* _Problem details_:
When you find the line with "[Pitajte stručnjaka] (899, 2461)" among the records below, reproduce it and each line after it exactly, ending with the line with "Impressum (179, 2536)".

* _Extracted entries_:
----------------

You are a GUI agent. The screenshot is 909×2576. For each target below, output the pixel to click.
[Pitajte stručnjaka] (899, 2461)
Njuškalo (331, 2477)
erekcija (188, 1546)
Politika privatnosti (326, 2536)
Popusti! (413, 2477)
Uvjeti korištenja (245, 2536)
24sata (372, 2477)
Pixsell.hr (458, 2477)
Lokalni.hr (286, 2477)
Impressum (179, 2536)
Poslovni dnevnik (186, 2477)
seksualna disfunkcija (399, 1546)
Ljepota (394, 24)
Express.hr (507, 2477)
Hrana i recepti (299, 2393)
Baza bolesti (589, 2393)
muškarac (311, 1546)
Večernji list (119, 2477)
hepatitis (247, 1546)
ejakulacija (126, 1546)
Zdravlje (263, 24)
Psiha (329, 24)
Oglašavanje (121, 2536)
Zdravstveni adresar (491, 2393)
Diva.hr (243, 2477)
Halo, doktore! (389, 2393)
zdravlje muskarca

----------------

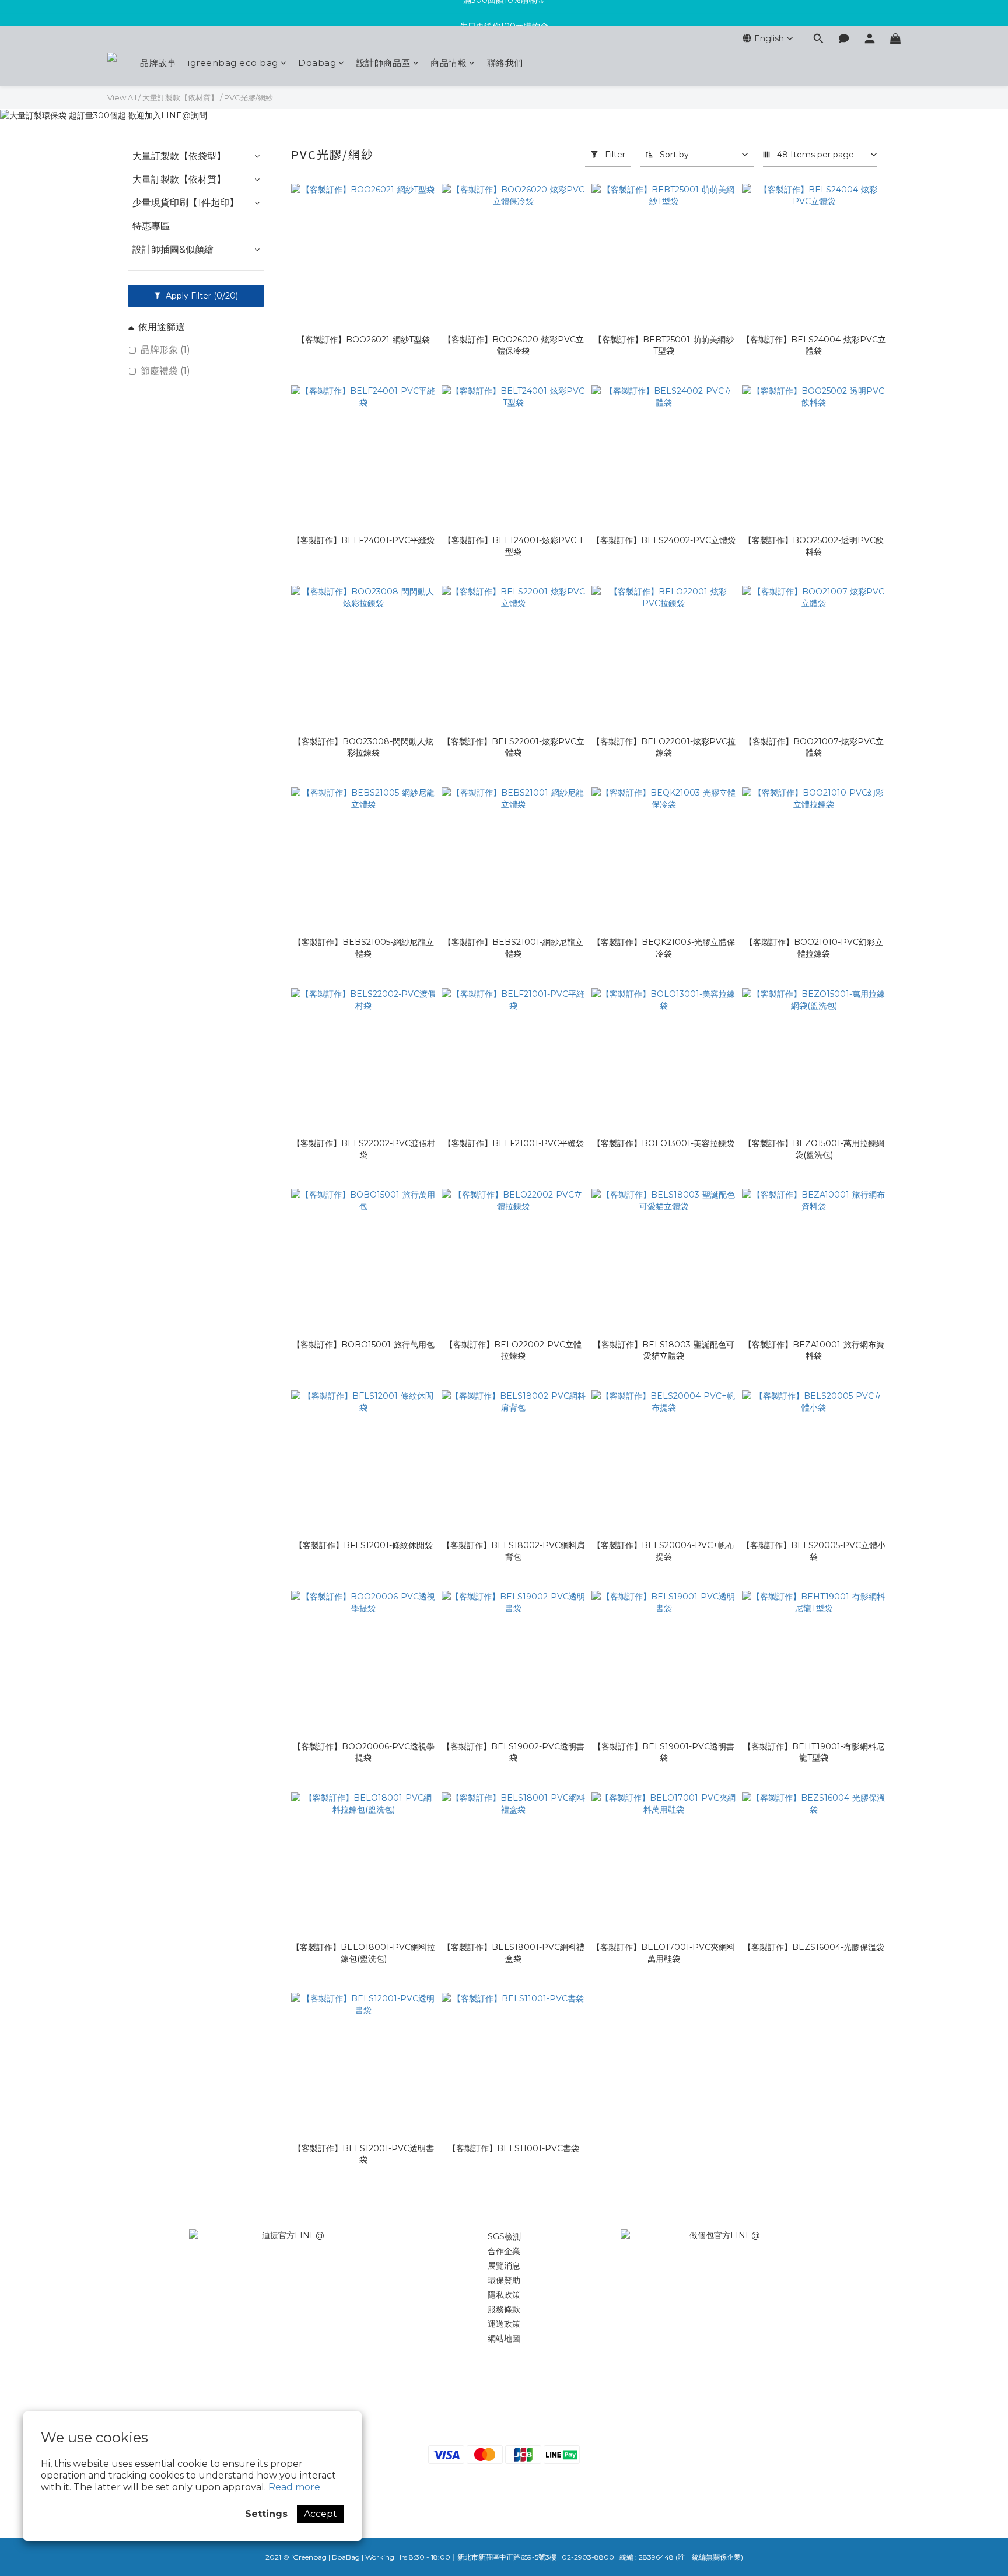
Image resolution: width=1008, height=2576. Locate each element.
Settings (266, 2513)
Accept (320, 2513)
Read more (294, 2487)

----------------

* _Answer space_:
[Pitajte stručnjaka] (899, 2461)
Njuškalo (331, 2477)
erekcija (188, 1546)
Politika privatnosti (326, 2536)
Popusti! (413, 2477)
Uvjeti korištenja (245, 2536)
24sata (372, 2477)
Pixsell.hr (458, 2477)
Lokalni.hr (286, 2477)
Impressum (179, 2536)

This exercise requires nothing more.